PROMPT: Your task is to copy each line of the records that includes the string "thumbnail".

(Stored data)
┏━━
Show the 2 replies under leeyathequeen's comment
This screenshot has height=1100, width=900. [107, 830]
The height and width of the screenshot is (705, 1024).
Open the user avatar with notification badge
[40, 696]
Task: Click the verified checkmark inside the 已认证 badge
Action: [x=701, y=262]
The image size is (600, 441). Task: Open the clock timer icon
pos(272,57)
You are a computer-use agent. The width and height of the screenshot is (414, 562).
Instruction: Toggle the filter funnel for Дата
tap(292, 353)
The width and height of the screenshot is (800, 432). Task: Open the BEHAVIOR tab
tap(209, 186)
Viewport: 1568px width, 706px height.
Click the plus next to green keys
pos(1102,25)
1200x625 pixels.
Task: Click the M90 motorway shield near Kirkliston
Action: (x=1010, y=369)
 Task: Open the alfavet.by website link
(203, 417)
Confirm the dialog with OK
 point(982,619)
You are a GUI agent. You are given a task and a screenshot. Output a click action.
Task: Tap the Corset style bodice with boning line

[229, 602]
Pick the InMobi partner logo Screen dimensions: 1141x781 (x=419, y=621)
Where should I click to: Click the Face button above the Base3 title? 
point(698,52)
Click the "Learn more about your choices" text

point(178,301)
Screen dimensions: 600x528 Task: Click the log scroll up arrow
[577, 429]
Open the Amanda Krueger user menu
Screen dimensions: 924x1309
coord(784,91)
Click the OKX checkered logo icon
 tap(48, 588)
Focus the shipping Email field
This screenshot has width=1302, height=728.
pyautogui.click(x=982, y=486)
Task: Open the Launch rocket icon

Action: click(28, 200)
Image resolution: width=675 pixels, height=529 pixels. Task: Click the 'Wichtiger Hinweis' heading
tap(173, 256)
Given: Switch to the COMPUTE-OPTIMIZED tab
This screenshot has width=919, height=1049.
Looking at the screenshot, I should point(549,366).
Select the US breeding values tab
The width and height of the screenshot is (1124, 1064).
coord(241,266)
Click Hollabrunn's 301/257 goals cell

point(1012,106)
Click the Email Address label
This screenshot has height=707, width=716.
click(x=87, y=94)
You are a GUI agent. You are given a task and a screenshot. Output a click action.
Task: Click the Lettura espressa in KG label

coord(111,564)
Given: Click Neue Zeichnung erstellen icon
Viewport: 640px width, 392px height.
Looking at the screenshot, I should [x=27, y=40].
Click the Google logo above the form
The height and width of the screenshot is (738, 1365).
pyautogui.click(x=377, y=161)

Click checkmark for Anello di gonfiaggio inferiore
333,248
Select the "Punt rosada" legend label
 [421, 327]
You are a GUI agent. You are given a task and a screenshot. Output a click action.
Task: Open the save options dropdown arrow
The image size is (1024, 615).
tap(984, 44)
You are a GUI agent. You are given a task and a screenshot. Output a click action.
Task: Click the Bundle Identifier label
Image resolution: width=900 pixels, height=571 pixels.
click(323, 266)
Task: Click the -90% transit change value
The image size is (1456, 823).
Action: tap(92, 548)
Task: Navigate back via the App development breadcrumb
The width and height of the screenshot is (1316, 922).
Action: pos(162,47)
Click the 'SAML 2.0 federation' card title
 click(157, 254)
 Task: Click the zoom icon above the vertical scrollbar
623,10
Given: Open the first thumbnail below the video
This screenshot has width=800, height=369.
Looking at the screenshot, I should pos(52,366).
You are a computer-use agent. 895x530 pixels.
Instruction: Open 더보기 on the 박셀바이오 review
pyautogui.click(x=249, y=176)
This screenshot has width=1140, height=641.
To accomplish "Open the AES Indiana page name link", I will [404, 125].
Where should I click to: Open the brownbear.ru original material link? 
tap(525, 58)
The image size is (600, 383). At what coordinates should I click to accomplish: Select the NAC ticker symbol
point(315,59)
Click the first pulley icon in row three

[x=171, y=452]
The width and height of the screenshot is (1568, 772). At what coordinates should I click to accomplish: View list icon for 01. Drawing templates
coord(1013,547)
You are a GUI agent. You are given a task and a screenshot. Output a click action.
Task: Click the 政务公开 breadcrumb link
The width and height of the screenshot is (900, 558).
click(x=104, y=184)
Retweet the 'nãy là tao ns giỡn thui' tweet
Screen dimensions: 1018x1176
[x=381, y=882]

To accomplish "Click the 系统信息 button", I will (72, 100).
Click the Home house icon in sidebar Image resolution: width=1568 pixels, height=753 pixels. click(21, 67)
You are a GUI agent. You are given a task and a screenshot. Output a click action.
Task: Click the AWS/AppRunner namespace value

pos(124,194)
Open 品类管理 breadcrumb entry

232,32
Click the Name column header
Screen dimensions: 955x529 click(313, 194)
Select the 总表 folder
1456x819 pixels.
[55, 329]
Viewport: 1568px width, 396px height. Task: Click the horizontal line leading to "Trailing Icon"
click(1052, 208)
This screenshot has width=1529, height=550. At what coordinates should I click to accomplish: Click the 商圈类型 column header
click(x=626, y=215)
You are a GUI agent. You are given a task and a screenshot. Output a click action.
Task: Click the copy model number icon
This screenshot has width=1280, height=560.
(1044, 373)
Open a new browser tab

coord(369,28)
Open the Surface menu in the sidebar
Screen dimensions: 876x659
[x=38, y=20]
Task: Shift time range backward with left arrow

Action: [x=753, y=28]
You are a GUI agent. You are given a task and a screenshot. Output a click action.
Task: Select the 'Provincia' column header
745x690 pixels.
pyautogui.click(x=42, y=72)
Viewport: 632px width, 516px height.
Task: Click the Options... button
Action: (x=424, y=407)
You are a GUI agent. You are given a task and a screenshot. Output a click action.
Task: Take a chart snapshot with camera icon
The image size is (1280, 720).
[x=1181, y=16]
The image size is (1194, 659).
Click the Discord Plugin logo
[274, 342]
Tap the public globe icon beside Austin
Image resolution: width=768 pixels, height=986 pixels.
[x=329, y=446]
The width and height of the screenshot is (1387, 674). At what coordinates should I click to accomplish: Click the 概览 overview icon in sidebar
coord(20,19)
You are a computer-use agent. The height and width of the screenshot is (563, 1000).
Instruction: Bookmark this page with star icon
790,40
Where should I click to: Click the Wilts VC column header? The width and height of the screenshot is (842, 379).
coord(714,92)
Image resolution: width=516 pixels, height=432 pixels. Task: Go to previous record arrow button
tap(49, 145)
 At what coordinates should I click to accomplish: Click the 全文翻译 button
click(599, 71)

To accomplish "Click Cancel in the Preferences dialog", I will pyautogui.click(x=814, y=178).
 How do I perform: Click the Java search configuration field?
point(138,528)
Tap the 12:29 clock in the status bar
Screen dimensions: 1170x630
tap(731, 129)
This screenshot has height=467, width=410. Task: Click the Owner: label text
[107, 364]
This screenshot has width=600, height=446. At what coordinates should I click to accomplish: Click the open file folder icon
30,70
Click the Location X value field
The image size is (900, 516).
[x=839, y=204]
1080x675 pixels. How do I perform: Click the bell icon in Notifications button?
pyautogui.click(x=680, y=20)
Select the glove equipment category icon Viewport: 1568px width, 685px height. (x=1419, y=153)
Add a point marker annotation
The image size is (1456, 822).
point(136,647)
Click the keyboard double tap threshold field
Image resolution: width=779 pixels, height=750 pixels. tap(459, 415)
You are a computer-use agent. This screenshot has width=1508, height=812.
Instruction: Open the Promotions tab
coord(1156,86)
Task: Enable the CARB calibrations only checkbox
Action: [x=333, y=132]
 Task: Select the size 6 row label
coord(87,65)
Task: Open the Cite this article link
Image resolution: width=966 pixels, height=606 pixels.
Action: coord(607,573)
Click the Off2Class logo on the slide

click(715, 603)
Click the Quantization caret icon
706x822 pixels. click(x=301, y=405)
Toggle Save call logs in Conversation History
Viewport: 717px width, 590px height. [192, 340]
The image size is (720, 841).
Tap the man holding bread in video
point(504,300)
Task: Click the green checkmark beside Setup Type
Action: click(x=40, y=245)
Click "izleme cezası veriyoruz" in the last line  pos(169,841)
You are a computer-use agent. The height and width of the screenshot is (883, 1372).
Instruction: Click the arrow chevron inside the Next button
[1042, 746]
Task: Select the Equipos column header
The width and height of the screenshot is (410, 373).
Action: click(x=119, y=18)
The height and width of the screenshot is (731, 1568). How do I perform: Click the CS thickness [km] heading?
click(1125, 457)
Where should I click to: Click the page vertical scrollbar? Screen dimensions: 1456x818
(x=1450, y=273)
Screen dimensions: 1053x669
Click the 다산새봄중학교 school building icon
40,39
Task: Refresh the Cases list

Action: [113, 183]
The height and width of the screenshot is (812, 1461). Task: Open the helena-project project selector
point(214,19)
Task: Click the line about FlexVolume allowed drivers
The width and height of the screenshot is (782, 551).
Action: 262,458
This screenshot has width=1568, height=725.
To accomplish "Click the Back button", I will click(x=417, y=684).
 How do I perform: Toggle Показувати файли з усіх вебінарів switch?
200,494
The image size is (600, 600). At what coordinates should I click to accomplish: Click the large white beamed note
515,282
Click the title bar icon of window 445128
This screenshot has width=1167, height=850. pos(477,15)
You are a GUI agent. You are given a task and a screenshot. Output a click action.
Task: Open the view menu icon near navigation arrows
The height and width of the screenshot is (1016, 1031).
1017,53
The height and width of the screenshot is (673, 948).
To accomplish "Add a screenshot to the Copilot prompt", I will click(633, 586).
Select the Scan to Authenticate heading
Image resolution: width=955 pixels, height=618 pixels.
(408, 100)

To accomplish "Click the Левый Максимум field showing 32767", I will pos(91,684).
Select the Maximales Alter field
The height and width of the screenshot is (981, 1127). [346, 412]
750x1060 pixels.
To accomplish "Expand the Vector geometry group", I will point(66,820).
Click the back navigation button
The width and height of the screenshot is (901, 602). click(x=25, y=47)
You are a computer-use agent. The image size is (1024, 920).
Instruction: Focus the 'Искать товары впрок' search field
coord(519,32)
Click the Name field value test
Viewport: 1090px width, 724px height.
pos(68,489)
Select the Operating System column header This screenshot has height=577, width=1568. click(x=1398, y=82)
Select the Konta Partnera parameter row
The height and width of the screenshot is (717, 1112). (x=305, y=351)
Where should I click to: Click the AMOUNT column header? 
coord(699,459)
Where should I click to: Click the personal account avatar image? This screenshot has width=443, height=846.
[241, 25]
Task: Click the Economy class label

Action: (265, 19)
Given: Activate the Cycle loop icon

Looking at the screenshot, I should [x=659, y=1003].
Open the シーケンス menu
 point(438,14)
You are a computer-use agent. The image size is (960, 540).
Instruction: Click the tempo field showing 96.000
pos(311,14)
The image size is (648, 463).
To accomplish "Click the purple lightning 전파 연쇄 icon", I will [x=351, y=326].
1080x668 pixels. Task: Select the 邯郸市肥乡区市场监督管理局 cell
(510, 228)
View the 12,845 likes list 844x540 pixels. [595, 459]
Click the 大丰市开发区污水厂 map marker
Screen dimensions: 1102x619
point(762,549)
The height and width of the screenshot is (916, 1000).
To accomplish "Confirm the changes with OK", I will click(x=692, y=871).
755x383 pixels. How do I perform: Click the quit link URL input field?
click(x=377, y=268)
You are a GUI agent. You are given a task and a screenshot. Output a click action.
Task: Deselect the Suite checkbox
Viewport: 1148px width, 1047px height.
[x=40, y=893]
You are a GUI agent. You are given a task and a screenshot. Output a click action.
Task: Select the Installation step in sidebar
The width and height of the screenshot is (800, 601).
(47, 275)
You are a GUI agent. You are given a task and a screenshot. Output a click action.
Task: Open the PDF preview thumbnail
┗━━
RESPONSE TO THIS TASK:
Given: Open the first thumbnail below the video
Task: Open the PDF preview thumbnail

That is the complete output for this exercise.